Reproduisez à l'identique toutes les lignes ci-dessous, en omettant les images, s'il vous plaît.

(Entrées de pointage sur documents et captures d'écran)
■ ■ ■ ■ ■
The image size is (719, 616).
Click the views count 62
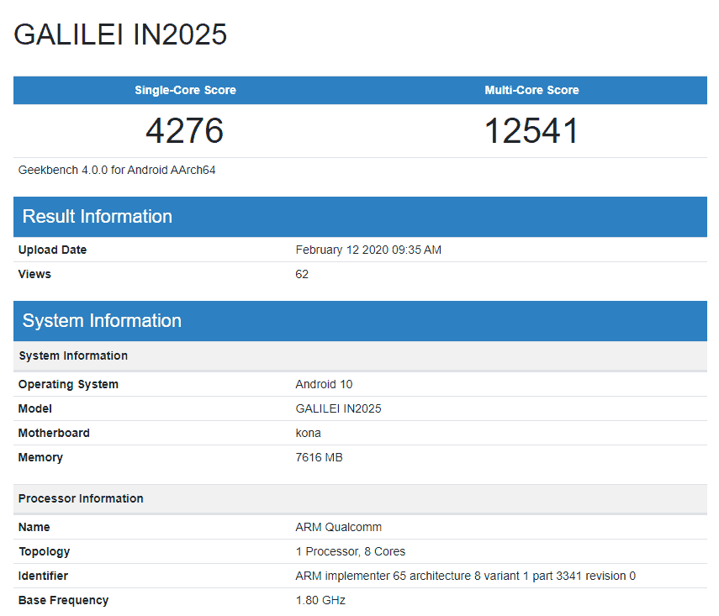[302, 274]
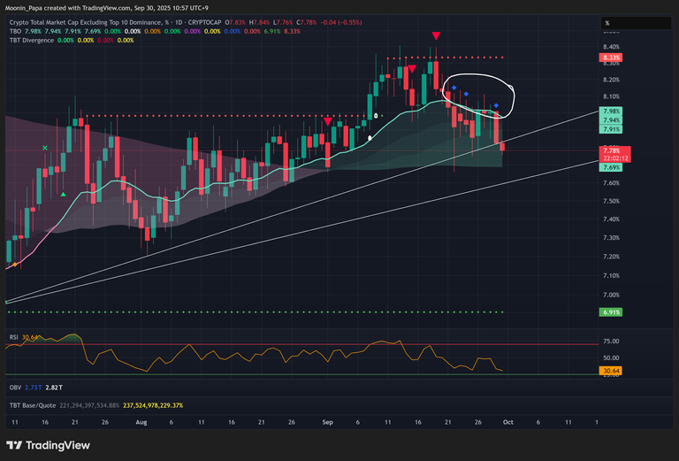Click the red 7.78% current price label

tap(611, 152)
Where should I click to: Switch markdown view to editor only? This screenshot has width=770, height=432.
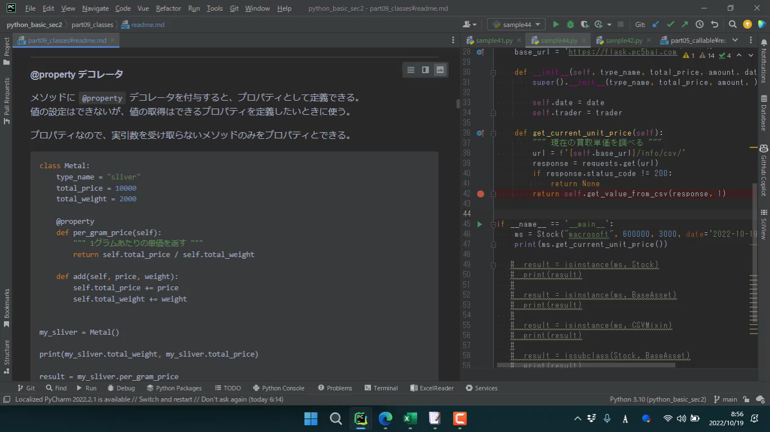pos(411,70)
■ ■ ■ ■ ■
◆ **SOLUTION RÉDIGÉE**
The image size is (719, 616).
Click the views count 62
[302, 274]
Click the red 7.78% current price label

tap(611, 152)
Where should I click to: Switch markdown view to editor only? This screenshot has width=770, height=432.
pos(411,70)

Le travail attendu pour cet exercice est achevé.